** Directions for this task **
Search the data for the string "below" and copy each line in which it appears.

[Stored data]

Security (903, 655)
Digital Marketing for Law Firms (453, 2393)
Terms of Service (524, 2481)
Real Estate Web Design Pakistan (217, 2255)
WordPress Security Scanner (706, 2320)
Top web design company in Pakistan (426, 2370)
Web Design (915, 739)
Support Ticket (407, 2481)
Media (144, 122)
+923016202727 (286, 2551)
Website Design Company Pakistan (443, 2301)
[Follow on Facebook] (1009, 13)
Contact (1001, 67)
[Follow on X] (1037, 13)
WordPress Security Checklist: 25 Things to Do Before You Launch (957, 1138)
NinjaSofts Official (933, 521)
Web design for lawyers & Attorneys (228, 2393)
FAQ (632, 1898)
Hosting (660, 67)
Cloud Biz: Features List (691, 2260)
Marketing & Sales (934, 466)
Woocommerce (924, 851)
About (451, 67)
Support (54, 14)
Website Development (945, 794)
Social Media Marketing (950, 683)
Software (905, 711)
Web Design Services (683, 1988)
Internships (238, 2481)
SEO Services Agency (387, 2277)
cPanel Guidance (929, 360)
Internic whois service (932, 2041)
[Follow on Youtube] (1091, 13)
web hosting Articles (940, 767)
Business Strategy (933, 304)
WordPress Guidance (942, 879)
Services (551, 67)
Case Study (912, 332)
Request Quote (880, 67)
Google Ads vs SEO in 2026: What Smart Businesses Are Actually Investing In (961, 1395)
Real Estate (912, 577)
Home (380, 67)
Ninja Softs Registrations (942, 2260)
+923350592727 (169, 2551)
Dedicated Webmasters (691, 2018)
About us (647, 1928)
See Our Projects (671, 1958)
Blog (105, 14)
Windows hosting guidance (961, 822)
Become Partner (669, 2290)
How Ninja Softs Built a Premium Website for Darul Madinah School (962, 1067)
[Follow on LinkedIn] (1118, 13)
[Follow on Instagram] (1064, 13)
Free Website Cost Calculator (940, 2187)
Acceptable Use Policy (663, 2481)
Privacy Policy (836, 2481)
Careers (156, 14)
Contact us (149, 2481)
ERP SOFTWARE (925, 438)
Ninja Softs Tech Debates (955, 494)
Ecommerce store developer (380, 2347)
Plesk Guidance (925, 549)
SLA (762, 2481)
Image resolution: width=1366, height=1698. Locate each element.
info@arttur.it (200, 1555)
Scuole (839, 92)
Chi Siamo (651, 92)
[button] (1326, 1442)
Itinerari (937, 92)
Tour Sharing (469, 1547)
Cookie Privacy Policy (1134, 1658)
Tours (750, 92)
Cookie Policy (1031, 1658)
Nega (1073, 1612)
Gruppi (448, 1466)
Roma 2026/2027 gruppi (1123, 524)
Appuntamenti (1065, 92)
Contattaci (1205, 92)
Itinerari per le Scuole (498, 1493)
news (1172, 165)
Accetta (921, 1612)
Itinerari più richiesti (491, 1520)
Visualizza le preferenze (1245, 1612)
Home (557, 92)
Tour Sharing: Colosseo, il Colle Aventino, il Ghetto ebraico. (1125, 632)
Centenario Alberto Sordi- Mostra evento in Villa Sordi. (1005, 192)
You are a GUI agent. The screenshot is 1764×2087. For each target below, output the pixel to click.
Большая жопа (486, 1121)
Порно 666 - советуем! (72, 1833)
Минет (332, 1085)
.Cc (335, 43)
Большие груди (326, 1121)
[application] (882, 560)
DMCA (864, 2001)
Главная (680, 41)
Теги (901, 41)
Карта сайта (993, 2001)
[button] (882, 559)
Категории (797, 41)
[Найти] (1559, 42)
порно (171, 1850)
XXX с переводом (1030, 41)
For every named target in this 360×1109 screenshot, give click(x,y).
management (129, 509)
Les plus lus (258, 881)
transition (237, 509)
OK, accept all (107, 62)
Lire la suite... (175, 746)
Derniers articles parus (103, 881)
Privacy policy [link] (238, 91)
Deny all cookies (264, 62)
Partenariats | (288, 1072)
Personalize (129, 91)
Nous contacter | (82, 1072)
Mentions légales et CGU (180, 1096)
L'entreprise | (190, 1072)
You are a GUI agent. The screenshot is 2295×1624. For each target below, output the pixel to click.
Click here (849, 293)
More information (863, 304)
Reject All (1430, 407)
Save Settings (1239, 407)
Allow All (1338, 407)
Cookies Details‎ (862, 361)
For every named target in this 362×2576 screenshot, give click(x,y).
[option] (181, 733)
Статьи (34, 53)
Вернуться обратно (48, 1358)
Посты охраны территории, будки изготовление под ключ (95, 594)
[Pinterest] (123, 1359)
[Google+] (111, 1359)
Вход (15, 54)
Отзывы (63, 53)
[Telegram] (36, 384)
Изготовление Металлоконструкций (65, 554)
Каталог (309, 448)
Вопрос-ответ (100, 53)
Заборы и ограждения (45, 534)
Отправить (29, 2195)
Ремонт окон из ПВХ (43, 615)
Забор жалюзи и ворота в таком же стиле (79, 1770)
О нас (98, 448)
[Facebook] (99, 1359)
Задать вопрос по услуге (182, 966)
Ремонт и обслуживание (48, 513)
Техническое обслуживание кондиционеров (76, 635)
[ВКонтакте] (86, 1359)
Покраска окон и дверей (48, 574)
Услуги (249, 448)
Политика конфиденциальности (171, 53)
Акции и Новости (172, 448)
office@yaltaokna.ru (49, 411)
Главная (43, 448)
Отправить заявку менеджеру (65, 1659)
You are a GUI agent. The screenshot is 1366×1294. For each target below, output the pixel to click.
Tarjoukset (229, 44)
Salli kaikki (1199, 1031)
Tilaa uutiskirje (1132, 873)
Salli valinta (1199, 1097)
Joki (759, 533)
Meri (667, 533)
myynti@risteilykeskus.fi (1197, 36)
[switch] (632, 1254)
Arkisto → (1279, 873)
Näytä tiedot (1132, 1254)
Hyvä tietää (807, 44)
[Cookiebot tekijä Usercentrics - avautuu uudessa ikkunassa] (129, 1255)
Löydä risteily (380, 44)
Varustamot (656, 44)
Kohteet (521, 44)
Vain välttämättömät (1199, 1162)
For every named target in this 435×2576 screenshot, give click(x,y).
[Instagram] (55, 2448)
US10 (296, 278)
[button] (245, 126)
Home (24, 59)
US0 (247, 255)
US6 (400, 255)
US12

** Response to the exercise **
You are a GUI agent. The screenshot is 1764×2087. For each target below, output the pixel to click.
You are a GUI agent. The screenshot is 2295×1624. For each target below, output the pixel to click.
You are a GUI agent. The screenshot is 1366×1294. For each target below, output the pixel to click.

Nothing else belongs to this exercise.